» **TASK TO COMPLETE**
Show every line from the data below that includes "will".

» **RECORDS SUPPLIED**
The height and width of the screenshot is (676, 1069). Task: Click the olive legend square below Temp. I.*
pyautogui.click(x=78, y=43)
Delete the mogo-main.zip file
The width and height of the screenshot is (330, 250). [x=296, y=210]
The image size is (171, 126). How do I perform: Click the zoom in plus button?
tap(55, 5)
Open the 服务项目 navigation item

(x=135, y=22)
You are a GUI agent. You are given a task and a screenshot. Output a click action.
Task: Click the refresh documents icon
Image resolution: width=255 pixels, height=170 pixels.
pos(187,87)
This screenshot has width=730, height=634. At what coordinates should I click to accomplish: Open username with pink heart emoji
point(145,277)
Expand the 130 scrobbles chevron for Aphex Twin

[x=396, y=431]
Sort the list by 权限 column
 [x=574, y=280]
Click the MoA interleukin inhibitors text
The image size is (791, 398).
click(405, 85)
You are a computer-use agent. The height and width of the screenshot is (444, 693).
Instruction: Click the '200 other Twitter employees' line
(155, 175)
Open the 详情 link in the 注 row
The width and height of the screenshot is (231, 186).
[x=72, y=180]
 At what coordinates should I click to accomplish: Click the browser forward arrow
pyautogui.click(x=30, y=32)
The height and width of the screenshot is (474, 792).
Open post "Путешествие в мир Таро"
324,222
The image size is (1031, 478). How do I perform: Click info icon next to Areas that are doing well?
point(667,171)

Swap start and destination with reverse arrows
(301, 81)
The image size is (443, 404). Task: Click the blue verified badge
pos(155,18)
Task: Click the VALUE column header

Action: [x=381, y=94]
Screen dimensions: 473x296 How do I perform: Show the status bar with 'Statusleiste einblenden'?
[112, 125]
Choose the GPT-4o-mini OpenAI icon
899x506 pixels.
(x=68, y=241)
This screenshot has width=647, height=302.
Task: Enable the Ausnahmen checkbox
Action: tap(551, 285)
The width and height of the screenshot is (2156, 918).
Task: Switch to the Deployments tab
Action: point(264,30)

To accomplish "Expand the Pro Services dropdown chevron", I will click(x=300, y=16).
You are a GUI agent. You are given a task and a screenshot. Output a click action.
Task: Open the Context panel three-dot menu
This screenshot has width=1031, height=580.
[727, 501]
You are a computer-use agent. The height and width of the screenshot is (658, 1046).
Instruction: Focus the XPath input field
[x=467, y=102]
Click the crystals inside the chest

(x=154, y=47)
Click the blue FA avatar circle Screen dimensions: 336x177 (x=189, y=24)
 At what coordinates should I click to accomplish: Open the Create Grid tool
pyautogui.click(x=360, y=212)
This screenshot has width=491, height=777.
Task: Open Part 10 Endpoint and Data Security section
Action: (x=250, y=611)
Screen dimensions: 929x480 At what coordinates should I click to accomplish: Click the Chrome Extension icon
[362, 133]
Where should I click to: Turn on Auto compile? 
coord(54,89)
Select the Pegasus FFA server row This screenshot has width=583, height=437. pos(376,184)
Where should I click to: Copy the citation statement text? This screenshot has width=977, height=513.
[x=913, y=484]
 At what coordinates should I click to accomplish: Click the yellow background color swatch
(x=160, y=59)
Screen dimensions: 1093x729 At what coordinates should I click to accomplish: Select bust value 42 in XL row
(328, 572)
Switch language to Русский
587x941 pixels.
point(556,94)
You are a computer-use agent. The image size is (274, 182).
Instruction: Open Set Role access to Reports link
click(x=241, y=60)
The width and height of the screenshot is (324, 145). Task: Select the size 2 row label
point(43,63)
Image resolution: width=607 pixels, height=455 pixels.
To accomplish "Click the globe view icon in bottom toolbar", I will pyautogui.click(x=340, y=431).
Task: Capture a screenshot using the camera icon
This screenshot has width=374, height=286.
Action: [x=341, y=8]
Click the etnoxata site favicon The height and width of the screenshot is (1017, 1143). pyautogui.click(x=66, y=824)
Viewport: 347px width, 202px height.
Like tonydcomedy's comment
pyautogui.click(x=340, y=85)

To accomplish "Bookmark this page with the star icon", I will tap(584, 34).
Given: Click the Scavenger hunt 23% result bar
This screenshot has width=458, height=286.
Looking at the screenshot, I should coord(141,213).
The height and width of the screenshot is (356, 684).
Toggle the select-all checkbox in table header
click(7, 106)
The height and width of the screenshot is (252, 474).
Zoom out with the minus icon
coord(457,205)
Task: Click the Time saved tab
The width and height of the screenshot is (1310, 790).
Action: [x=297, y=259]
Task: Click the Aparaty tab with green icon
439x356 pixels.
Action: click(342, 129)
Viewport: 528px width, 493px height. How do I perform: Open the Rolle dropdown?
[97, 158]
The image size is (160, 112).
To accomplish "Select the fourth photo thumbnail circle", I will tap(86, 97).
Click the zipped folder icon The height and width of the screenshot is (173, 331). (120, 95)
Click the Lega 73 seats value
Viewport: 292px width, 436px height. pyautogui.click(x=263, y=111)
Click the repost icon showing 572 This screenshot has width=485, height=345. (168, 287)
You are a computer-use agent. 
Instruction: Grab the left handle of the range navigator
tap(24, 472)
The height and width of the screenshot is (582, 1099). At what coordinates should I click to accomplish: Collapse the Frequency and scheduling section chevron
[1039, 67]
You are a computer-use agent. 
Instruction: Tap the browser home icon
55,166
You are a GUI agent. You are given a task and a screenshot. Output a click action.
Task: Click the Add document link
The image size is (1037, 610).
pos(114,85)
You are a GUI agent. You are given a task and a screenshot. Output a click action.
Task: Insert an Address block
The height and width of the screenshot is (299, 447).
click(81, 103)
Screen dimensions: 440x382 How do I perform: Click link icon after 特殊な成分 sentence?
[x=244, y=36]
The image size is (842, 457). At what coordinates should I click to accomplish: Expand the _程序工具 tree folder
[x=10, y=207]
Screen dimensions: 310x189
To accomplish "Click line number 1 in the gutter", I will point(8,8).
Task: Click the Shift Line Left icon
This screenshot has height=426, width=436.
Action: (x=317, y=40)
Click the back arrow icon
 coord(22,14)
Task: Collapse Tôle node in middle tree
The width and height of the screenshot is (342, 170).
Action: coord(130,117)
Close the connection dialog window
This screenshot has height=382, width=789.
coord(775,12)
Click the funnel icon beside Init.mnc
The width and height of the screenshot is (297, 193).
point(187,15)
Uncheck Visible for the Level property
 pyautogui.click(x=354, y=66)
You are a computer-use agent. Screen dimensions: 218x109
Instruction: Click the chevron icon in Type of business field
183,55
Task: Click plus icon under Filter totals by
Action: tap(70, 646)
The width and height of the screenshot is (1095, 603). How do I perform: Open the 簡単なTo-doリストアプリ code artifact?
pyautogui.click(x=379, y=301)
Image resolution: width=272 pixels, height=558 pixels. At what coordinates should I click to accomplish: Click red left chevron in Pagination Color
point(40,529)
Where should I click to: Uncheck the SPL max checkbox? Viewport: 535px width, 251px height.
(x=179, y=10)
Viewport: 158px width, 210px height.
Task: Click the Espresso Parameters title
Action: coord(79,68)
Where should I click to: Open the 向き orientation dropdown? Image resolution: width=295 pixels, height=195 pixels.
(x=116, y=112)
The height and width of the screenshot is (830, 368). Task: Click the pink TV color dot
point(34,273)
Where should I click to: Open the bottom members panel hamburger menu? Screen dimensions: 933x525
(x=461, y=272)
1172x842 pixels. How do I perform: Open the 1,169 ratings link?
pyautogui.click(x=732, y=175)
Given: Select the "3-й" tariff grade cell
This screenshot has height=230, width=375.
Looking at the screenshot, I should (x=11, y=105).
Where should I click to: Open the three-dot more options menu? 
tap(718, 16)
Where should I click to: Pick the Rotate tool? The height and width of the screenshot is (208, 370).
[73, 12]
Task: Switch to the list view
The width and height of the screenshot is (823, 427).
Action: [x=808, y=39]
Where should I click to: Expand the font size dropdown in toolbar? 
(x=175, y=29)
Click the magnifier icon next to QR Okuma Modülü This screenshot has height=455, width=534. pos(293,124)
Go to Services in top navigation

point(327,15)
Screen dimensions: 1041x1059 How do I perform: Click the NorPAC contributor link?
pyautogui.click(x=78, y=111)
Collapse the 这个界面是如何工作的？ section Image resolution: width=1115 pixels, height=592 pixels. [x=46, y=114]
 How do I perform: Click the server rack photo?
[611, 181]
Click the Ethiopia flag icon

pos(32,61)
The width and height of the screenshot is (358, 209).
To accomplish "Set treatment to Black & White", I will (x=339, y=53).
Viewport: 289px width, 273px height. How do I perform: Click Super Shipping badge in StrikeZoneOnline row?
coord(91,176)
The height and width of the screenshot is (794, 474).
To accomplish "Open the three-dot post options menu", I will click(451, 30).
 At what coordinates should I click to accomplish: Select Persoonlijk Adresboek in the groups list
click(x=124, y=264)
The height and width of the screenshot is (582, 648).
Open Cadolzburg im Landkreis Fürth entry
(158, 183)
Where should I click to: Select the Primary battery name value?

» **EXERCISE OUTPUT**
To accomplish "Expand the Pro Services dropdown chevron", I will click(x=300, y=16).
To accomplish "Click the globe view icon in bottom toolbar", I will pyautogui.click(x=340, y=431).
To accomplish "Bookmark this page with the star icon", I will tap(584, 34).
To accomplish "Select the fourth photo thumbnail circle", I will tap(86, 97).
To accomplish "Click line number 1 in the gutter", I will point(8,8).
To accomplish "Set treatment to Black & White", I will (x=339, y=53).
To accomplish "Open the three-dot post options menu", I will click(451, 30).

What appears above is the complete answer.